# START OF INPUT
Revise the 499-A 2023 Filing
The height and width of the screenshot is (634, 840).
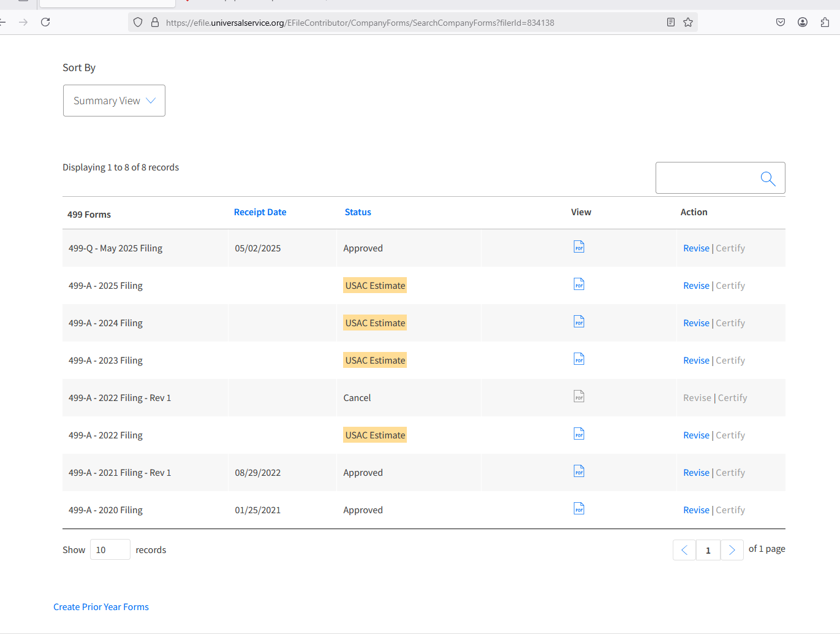pyautogui.click(x=696, y=361)
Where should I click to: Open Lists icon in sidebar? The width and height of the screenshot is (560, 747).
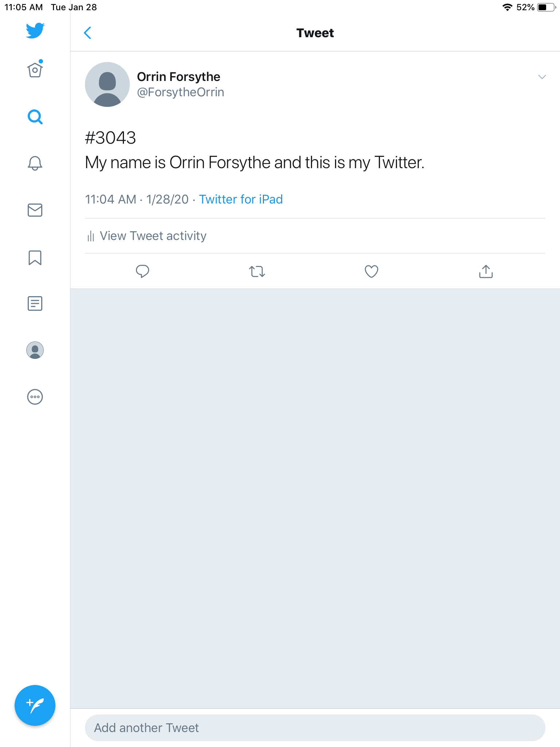point(35,303)
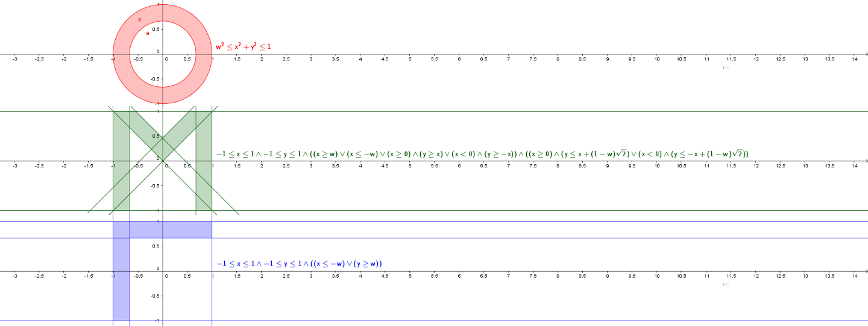Screen dimensions: 868x326
Task: Select the long green inequality formula text
Action: pyautogui.click(x=482, y=154)
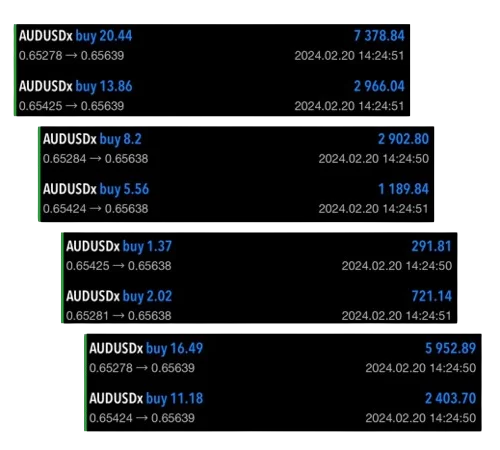Open the AUDUSDx buy 11.18 entry

point(283,408)
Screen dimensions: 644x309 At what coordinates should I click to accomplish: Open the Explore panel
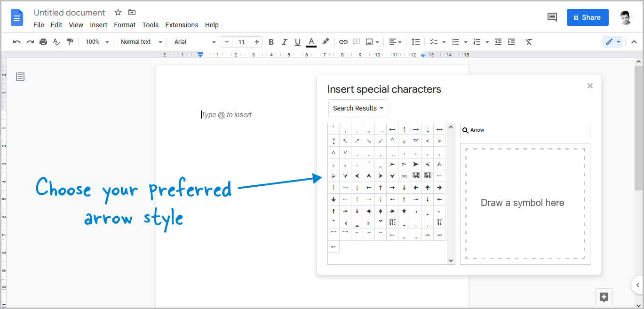604,297
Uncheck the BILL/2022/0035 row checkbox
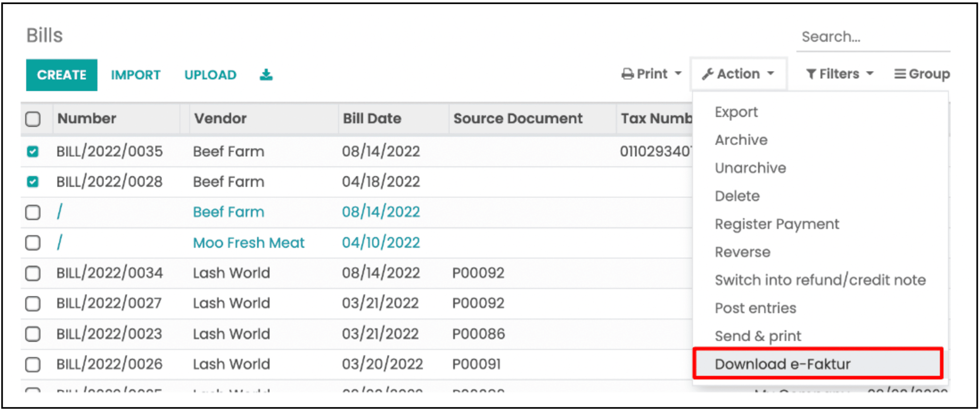This screenshot has width=980, height=410. [33, 152]
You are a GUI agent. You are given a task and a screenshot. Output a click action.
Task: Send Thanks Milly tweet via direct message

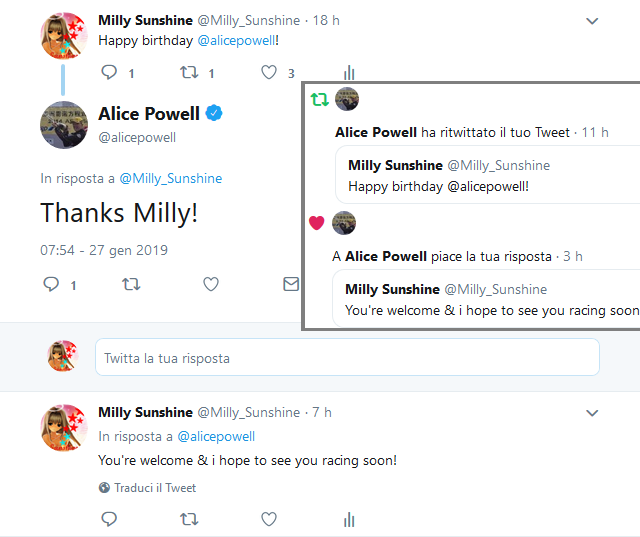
# END OF INPUT
→ GIVEN EXERCISE
Rewrite the entire listing above, replacing "Explore panel" with "Discover panel" and leaving everything else unchanged. Omit the pictures from your answer.

→ EXERCISE RESPONSE
Revise the 499-A 2023 Filing
The height and width of the screenshot is (634, 840).
pyautogui.click(x=696, y=361)
Where should I click to: Open Lists icon in sidebar? The width and height of the screenshot is (560, 747).
point(35,303)
Screen dimensions: 868x326
Task: Select the long green inequality formula text
Action: pyautogui.click(x=482, y=154)
Open the AUDUSDx buy 11.18 entry

point(283,408)
Screen dimensions: 644x309 At what coordinates should I click to accomplish: Open the Discover panel
604,297
Uncheck the BILL/2022/0035 row checkbox
This screenshot has width=980, height=410. [33, 152]
You are a GUI agent. You are given a task and a screenshot. Output a click action.
Task: Send Thanks Milly tweet via direct message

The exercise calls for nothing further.